*What this task involves*
Print the listing below word for word, but leave out the pictures.

*Source material*
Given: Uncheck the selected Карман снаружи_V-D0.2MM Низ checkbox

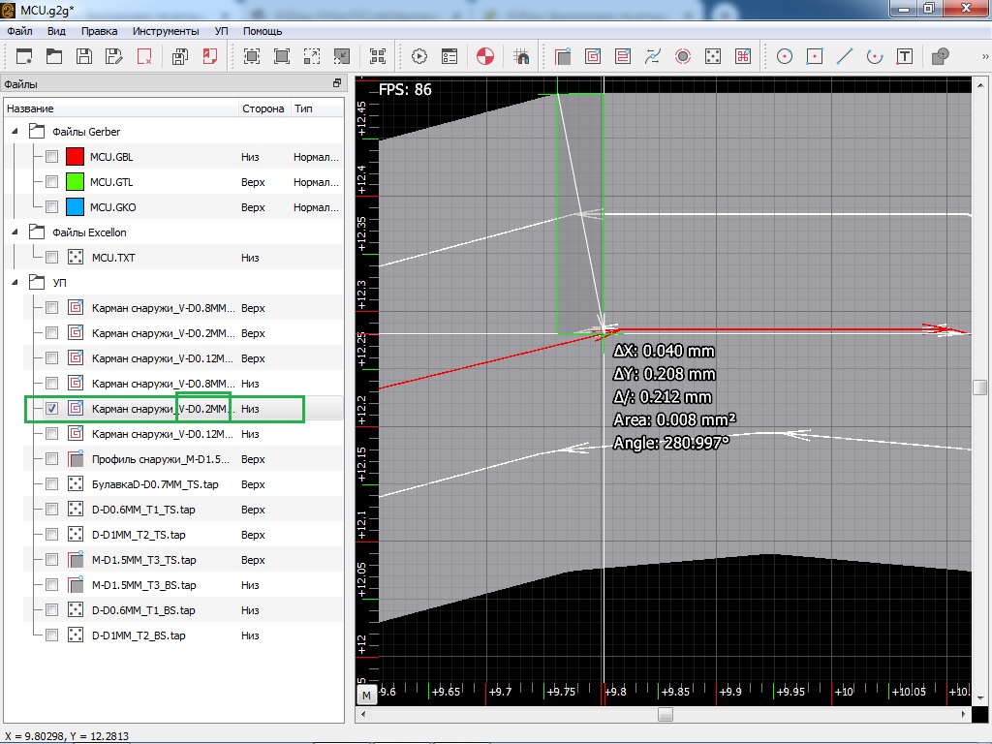Looking at the screenshot, I should [x=52, y=409].
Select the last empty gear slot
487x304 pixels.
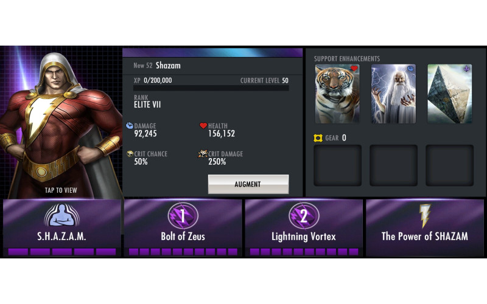[x=450, y=165]
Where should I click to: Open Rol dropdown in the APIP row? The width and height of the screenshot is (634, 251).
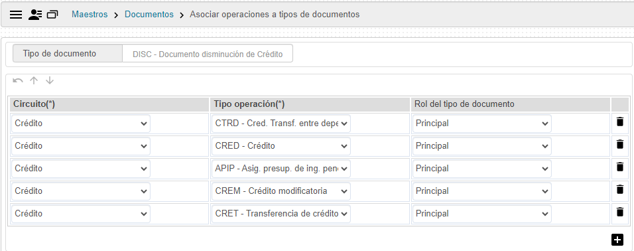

*Response to this task*
Given: Uncheck the selected Карман снаружи_V-D0.2MM Низ checkbox

Looking at the screenshot, I should [x=52, y=409].
Select the last empty gear slot
487x304 pixels.
[x=450, y=165]
Where should I click to: Open Rol dropdown in the APIP row? The width and height of the screenshot is (634, 251).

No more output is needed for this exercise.